You can select which linker to use with the Aesara flag config.linker. Here is a table to compare the different linkers.

linker gc [1] Raise error by op Overhead Definition
cvm yes yes “++” As c|py, but the runtime algo to execute the code is in c
cvm_nogc no yes “+” As cvm, but without gc
c|py [2] yes yes “+++” Try C code. If none exists for an op, use Python
c|py_nogc no yes “++” As c|py, but without gc
c no yes “+” Use only C code (if none available for an op, raise an error)
py yes yes “+++” Use only Python code
NanGuardMode yes yes “++++” Check if nodes generate NaN
DebugMode no yes VERY HIGH Make many checks on what Aesara computes
[1]Garbage collection of intermediate results during computation. Otherwise, their memory space used by the ops is kept between Aesara function calls, in order not to reallocate memory, and lower the overhead (make it faster…).
[2]Default

For more detail, see Mode in the library.

Optimizers

Aesara allows compilations with a number of predefined optimizers. An optimizer consists of a particular set of optimizations, that speed up execution of Aesara programs.

The optimizers Aesara provides are summarized below to indicate the trade-offs one might make between compilation time and execution time.

These optimizers can be enabled globally with the Aesara flag: optimizer=name or per call to aesara functions with function(...mode=Mode(optimizer="name")).

optimizer Compile time Execution time Description
None “++++++” “+” Applies none of Aesara’s opts
o1 (fast_compile) “+++++” “++” Applies only basic opts
o2 “++++” “+++” Applies few basic opts and some that compile fast
o3 “+++” “++++” Applies all opts except ones that compile slower
o4 (fast_run) “++” “+++++” Applies all opts
unsafe “+” “++++++” Applies all opts, and removes safety checks
stabilize “+++++” “++” Only applies stability opts

For a detailed list of the specific optimizations applied for each of these optimizers, see Optimizations. Also, see Unsafe optimization and Faster Aesara Function Compilation for other trade-off.

Using DebugMode

While normally you should use the FAST_RUN or FAST_COMPILE mode, it is useful at first (especially when you are defining new kinds of expressions or new optimizations) to run your code using the DebugMode (available via mode='DebugMode). The DebugMode is designed to run several self-checks and assertions that can help diagnose possible programming errors leading to incorrect output. Note that DebugMode is much slower than FAST_RUN or FAST_COMPILE so use it only during development (not when you launch 1000 processes on a cluster!).

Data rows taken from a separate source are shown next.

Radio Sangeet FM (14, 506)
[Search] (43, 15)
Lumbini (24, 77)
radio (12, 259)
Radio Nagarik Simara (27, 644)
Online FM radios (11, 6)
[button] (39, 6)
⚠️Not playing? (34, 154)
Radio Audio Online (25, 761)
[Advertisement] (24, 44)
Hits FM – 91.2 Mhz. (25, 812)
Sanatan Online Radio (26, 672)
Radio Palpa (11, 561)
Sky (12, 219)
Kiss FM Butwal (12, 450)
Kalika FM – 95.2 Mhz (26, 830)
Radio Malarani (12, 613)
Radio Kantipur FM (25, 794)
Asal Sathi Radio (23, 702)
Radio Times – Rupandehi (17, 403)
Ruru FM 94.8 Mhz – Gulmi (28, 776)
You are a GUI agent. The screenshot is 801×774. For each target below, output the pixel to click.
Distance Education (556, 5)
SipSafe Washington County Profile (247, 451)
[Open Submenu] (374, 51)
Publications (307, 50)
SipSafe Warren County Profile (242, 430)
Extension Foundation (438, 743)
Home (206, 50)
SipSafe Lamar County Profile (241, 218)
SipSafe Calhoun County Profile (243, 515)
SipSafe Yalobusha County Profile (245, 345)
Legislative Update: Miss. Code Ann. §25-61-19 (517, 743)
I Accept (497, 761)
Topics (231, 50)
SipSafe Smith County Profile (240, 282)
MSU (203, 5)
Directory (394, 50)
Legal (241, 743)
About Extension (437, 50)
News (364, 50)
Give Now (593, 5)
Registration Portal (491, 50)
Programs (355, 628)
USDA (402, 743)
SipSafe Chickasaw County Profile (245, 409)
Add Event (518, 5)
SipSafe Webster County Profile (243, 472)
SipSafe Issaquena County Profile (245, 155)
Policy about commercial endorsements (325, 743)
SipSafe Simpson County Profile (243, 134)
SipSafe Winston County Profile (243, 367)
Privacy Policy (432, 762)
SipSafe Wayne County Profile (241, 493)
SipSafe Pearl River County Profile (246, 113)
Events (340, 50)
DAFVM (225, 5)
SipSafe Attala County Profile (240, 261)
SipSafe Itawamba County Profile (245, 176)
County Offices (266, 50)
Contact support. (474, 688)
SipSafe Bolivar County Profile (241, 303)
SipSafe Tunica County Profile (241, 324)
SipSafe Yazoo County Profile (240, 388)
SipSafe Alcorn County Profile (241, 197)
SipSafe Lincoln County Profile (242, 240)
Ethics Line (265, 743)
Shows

DebugMode is used as follows:

x = at.dvector('x')

f = aesara.function([x], 10 * x, mode='DebugMode')

f([5])
f([0])
f([7])

If any problem is detected, DebugMode will raise an exception according to what went wrong, either at call time (f(5)) or compile time ( f = aesara.function(x, 10 * x, mode='DebugMode')). These exceptions should not be ignored; talk to your local Aesara guru or email the users list if you cannot make the exception go away.

Some kinds of errors can only be detected for certain input value combinations. In the example above, there is no way to guarantee that a future call to, say f(-1), won’t cause a problem. DebugMode is not a silver bullet.

If you instantiate DebugMode using the constructor (see DebugMode) rather than the keyword DebugMode you can configure its behaviour via constructor arguments. The keyword version of DebugMode (which you get by using mode='DebugMode') is quite strict.

For more detail, see DebugMode in the library.